## Activity:
As the output, give exactly the lines that run from the one with "Check the box for order DYX000478" through the end of the records below, and omit pictures.

## Supplied information:

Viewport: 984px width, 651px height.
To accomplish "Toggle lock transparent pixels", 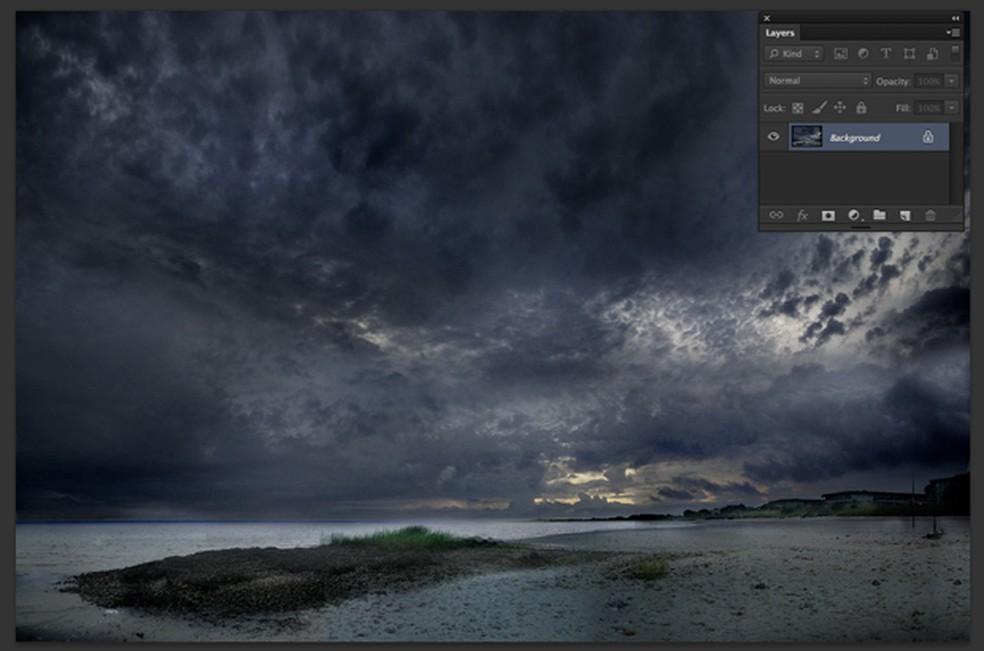I will point(798,108).
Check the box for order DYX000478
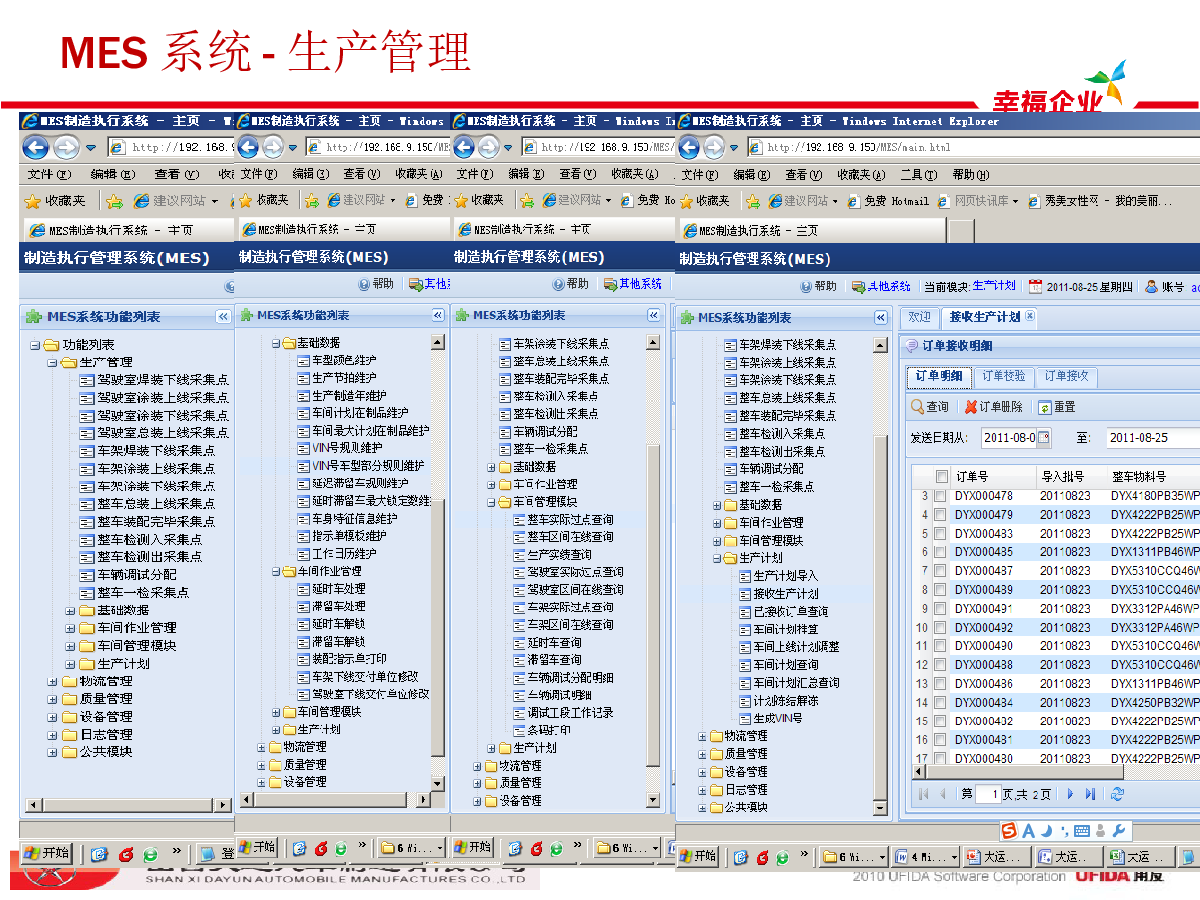The width and height of the screenshot is (1200, 900). (x=940, y=496)
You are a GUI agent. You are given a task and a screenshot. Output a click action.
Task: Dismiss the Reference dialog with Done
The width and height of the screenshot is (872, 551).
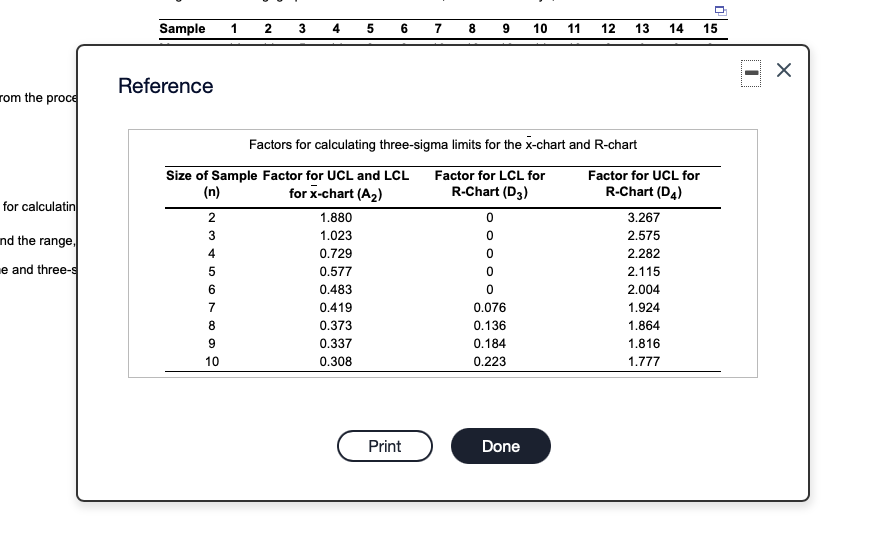(501, 446)
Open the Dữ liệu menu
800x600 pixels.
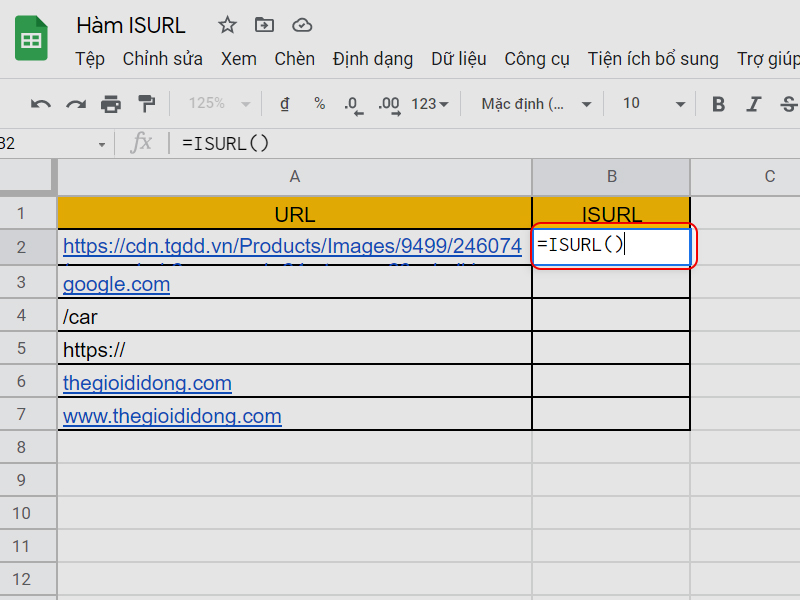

## Solved exercise:
Check the box for order DYX000478
The width and height of the screenshot is (1200, 900). (x=940, y=496)
You are a GUI agent. You are given a task and a screenshot. Output a click action.
Task: Dismiss the Reference dialog with Done
The width and height of the screenshot is (872, 551).
(501, 446)
Open the Dữ liệu menu
800x600 pixels.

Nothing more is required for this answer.